#1. "RE: Nikon D7000 - to use a Flash - SB28:" In response to Reply # 0
A quick and easy way to get your exposure is to use the guide number, distance and f/stop method.
The guide number of that flash is roughly 110 ft at ISO 100 at 35 mm setting. Divide the guide number by the distance between the flash and the camera for the correct f/stop.
For example, you are taking a picture of a person who is 15 feet away from the flash (not the camera unless the flash is on the camera). Divide 110/15 = 7.3. Your correct f/stop will then be f/7.3 or you can round up to f/8.

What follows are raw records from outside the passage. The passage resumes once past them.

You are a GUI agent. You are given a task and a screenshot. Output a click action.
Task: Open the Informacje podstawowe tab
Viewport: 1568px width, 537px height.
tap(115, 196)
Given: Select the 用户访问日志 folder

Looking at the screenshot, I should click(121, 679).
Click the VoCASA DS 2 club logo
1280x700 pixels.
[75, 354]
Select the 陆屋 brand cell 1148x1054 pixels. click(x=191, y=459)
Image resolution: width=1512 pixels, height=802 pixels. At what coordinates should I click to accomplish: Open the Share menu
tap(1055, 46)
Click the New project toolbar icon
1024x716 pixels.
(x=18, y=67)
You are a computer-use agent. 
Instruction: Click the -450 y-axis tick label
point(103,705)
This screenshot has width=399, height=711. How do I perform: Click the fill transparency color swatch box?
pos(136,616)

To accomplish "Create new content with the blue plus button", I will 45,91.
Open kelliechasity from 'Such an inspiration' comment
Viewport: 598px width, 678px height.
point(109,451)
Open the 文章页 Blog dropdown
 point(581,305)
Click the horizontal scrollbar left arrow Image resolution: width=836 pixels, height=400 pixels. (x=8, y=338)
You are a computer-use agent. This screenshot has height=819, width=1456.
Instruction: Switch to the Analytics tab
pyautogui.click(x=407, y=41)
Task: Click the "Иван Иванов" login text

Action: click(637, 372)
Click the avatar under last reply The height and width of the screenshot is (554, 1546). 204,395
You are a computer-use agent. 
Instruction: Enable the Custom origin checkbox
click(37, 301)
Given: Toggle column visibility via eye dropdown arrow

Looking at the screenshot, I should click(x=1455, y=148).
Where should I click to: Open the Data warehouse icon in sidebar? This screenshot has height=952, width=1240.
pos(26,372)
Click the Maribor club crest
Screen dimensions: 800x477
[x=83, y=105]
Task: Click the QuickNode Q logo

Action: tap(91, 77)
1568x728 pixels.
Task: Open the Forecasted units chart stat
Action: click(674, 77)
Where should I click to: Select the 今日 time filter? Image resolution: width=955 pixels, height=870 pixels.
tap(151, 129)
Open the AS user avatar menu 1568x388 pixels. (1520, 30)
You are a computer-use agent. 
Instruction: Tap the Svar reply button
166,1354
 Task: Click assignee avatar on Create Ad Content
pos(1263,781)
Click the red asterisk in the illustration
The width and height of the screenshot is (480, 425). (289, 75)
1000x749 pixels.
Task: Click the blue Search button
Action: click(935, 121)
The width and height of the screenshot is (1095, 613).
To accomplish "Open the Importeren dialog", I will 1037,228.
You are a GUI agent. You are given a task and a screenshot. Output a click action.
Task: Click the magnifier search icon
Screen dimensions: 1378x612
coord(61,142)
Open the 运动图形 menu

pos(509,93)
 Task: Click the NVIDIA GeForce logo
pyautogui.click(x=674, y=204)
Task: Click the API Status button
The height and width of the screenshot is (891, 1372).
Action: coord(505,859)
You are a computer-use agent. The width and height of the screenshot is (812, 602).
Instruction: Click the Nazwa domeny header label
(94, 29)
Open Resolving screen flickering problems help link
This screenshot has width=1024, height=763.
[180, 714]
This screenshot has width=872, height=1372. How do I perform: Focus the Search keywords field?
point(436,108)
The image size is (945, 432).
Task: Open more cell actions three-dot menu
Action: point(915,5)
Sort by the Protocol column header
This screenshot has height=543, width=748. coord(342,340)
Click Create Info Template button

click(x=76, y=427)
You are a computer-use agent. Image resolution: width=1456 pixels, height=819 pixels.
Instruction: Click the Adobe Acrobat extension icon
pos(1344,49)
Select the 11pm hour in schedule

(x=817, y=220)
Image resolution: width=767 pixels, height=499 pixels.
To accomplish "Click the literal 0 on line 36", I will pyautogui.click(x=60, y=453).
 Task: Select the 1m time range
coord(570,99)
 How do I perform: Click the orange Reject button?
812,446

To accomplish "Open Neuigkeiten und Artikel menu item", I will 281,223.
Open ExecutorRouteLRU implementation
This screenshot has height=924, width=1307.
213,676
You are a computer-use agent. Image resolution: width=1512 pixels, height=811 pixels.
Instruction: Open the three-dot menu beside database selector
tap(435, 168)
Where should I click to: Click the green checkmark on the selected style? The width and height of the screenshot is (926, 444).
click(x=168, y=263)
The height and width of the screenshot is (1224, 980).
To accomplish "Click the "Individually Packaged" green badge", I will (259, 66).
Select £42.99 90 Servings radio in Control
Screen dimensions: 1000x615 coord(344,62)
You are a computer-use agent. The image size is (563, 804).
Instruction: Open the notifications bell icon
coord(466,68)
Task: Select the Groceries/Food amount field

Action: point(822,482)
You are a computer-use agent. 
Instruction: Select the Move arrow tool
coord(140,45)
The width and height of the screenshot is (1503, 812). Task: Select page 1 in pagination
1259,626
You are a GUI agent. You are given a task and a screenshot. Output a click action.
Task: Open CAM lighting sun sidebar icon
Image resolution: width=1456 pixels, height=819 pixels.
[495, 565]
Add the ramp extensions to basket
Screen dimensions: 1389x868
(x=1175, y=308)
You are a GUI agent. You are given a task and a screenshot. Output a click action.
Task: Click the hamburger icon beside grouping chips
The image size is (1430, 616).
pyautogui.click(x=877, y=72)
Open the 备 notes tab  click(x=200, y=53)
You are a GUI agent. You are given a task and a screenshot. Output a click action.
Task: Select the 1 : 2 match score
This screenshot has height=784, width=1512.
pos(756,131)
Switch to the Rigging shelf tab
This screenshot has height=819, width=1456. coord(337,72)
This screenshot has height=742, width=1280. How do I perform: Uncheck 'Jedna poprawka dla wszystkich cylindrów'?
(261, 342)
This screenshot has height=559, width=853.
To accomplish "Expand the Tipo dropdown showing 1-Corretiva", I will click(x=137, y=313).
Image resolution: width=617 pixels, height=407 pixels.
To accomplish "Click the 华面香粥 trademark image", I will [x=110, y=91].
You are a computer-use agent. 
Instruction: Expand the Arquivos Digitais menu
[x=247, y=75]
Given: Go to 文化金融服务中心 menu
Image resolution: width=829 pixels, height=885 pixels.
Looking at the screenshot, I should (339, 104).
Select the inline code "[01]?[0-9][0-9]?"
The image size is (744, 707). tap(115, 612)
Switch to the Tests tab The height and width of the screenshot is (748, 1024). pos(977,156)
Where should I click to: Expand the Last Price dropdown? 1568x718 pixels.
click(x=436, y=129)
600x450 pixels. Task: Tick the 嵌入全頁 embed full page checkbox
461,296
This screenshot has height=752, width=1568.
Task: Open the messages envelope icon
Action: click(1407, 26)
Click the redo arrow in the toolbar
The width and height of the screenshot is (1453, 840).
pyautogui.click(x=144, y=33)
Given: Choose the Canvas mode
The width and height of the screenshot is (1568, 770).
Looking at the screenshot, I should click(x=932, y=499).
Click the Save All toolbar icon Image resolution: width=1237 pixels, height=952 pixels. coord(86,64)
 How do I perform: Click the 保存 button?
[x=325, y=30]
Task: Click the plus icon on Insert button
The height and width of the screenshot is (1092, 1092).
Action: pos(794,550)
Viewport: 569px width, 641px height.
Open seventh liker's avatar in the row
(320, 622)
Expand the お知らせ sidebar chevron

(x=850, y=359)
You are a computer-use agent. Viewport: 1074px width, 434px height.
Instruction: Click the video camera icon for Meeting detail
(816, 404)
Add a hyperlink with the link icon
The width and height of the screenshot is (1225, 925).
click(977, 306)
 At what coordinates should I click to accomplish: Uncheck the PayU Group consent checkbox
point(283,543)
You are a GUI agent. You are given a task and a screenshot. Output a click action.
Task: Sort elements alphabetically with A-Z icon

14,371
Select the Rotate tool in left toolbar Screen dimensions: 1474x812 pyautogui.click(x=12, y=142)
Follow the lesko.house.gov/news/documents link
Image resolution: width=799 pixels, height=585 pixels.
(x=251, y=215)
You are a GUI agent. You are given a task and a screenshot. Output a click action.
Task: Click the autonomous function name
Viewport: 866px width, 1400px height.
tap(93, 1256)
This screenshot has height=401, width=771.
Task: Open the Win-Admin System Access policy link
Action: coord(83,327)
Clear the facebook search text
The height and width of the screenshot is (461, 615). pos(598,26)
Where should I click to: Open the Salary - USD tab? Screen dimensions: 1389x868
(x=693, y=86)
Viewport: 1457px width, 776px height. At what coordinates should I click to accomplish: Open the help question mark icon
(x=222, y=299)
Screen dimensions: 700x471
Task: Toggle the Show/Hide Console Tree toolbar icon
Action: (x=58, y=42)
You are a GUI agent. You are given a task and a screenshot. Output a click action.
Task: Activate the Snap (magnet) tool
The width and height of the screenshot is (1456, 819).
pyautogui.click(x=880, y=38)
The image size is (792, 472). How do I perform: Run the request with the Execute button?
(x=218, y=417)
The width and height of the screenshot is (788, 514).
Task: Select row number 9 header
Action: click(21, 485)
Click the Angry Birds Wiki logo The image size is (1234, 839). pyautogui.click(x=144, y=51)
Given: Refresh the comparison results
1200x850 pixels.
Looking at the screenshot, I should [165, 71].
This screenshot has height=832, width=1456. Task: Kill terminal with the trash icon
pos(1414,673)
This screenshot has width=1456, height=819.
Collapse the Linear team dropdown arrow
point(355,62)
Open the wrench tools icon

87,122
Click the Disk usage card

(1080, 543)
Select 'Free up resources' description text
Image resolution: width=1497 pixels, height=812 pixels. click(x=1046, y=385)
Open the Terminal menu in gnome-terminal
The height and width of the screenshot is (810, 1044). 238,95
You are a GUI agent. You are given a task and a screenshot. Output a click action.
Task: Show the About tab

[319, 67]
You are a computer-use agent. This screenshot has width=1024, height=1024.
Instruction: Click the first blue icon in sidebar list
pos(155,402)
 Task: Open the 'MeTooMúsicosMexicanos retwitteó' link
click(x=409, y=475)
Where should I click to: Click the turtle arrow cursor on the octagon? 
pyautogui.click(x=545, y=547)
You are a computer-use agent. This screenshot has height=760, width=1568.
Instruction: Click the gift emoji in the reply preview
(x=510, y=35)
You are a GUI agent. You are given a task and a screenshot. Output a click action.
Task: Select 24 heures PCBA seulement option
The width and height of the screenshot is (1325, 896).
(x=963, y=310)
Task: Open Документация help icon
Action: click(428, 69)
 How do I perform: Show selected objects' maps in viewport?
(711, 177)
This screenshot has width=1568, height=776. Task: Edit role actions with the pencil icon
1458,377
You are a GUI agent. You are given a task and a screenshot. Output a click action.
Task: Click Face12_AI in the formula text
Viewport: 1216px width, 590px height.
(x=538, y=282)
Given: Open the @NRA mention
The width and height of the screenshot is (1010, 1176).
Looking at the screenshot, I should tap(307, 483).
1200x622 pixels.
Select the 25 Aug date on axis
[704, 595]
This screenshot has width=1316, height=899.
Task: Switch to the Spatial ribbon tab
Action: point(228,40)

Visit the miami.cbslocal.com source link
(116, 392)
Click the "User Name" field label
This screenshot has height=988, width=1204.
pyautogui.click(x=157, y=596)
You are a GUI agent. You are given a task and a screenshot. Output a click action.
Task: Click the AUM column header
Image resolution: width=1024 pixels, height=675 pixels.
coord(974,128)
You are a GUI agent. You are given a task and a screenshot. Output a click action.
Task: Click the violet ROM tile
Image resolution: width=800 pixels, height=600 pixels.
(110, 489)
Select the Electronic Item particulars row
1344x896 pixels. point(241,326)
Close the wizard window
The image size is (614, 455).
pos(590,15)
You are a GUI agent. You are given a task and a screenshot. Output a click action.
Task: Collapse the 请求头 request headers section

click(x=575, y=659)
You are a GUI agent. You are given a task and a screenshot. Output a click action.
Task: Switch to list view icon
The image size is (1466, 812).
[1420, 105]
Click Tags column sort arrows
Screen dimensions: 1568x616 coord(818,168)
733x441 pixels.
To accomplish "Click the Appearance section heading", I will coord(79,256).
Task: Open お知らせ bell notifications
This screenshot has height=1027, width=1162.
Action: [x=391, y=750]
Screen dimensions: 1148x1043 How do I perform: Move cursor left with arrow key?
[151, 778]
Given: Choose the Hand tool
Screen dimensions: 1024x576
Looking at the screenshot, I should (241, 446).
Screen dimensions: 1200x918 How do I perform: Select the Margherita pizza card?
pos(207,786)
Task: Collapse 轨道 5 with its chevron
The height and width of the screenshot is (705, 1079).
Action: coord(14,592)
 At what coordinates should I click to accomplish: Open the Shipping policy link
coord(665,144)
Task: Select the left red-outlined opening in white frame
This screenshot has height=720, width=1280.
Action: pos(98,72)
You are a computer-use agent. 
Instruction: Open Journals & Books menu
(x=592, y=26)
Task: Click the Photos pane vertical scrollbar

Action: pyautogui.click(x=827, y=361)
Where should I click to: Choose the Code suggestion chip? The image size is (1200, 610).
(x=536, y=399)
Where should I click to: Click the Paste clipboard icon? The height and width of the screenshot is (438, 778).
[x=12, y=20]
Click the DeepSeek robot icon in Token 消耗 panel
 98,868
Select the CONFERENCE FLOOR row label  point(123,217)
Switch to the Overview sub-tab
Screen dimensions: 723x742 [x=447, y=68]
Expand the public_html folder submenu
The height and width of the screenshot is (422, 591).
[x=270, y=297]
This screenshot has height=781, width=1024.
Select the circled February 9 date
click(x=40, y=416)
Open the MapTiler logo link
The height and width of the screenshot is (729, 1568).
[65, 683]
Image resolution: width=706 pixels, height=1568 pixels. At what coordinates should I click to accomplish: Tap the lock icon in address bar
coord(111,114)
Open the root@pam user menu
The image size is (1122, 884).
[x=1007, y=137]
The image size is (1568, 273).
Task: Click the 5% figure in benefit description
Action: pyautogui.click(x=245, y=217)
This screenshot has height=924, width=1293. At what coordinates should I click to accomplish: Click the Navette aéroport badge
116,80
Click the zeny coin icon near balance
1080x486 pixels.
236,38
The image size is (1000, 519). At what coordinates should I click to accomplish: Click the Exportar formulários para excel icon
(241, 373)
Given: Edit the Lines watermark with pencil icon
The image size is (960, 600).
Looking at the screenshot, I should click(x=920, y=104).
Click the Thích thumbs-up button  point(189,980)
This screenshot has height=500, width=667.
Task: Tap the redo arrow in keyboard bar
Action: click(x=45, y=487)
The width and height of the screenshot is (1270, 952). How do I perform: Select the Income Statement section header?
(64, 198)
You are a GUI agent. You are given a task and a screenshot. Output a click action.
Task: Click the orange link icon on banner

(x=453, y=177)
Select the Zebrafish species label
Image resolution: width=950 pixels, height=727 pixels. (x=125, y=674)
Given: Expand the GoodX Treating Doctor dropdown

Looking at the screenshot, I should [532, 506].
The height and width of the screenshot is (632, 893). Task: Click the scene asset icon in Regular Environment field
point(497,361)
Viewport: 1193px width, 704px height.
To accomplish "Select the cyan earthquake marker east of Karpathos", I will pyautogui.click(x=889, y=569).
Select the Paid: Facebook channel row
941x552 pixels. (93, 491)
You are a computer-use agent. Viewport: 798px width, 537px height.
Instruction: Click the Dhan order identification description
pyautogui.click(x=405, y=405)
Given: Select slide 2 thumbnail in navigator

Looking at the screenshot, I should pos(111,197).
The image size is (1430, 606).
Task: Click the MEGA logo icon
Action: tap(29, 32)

Take a picture and review your shot/histogram and adjust your f/stop as needed.
You can rework the equation to fit the situation. If you want to shoot at a particular f/stop, and you know the guide number, then you can calculate how far away your flash should be as follows: d=GN/f. So if you wanted to use the GN 110, and you want to shoot at f/8, you should place your camera 13.75 feet away from your subject because d=110/8=13.75.
The thing you need to remember, is that the GN of your flash changes based on the zoom head setting of the flash. The 110 ft GN is good for 35 MM, but the GN will be higher if your flash is set to 50mm or 85 mm. You can look these figures up online by conducting a search for SB-28 guide number, and create a little chart you can print on an index card and keep in your kit.
Something to keep in mind is that this does not need to be precise. If I am in the field and have to shoot in manual mode, I tend to ballpark the math. In other words, I would use f/8 instead of f/7.3, and I would use 15 feet instead of 13.75 as calculated above. You just need to get it close, then review your image and histogram and make any fine adjustments you deem necessary.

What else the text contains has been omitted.